And if we look in the documentation as well, so here we can understand some notion of like the different types of classes that we might want to use. Right. So there's some notion of like the AutoTokenizer, different AutoModels for different types of tasks. So here, again, if you have any kind of like specific use cases that you're looking for, then you can check the documentation.

Here, again, if you use like an AutoModel from like pre-trained, you'll just create a model that's an instance of that BERT model. In this case, BERT model for BERT base case. Okay. Let's, we can go ahead and start. One last thing to note is that like again, the particular choice of your model matches up with kind of the type of architecture that you have to use.

Right. So there are different, these different types of models can perform specific tasks. So you're not going to be able to kind of load or use BERT for instance, or DistilBERT as like a sequence to sequence model for instance, which requires the encoder and decoder because DistilBERT only consists of an encoder.
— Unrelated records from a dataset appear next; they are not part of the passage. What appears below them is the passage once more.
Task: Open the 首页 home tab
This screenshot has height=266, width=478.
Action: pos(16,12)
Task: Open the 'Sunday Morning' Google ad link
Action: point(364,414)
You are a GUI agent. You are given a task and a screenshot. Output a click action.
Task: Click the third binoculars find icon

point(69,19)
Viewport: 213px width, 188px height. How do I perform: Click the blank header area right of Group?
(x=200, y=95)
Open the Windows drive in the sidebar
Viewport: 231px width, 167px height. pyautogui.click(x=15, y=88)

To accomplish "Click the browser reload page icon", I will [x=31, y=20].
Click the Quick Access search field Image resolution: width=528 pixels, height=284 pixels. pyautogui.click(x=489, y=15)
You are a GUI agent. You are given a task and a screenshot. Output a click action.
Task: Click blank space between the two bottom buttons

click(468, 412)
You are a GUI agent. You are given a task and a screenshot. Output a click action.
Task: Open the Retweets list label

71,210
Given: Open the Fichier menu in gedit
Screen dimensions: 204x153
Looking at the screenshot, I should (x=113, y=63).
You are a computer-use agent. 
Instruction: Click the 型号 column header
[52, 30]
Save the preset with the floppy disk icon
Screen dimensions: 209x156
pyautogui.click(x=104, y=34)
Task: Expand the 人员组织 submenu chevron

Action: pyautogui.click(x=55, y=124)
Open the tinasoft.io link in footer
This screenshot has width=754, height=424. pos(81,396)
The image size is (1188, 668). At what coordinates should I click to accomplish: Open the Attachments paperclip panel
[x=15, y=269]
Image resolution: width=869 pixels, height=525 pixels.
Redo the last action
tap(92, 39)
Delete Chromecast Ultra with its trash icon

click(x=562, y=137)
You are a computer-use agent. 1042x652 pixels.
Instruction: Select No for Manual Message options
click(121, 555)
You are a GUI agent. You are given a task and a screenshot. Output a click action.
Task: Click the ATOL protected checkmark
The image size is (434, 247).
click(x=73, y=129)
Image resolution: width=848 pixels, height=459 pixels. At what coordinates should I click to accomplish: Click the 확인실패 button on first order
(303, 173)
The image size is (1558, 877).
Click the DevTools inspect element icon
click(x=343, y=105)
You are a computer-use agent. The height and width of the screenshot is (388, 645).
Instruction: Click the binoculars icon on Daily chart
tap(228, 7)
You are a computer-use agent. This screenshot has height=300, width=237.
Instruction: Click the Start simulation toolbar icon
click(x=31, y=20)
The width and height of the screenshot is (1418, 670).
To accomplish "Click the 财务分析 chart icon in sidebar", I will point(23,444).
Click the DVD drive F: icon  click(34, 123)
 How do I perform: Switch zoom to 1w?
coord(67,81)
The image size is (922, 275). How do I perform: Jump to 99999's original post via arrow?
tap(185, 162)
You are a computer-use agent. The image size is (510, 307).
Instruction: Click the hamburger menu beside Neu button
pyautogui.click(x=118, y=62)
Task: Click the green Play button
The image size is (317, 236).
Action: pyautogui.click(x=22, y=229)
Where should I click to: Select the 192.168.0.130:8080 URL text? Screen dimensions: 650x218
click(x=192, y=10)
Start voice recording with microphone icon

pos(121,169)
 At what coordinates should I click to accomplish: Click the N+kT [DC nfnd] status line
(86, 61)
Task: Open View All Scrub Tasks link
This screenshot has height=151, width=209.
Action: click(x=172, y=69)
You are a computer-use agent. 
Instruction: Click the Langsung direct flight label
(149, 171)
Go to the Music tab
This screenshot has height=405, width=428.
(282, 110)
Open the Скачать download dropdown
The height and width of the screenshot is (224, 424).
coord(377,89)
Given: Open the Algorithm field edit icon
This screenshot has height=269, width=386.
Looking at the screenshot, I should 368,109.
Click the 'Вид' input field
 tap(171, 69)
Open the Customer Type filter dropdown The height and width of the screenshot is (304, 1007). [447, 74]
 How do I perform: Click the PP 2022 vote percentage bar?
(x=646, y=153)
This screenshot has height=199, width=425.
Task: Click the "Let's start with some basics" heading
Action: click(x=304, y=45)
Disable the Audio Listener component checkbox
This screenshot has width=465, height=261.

So there's a bit of like a limitation on how you can exactly use these, but it's basically based on like the model architecture itself. Okay. Awesome. So let's go ahead and get started here. So similarly here, we can import so AutoModel for sequence classification. So again, this is, we're going to perform some classification task, and we'll import this AutoModel here so that we don't have to reference again, like something like DistilBERT for sequence classification.

We'll be able to load it automatically and it'll be all set. Alternatively, we can do DistilBERT for sequence classification here, and that specifically will require DistilBERT to be the input there. Okay. So these are two different ways of basically getting the same model here. One using the AutoModel, one using just explicitly DistilBERT.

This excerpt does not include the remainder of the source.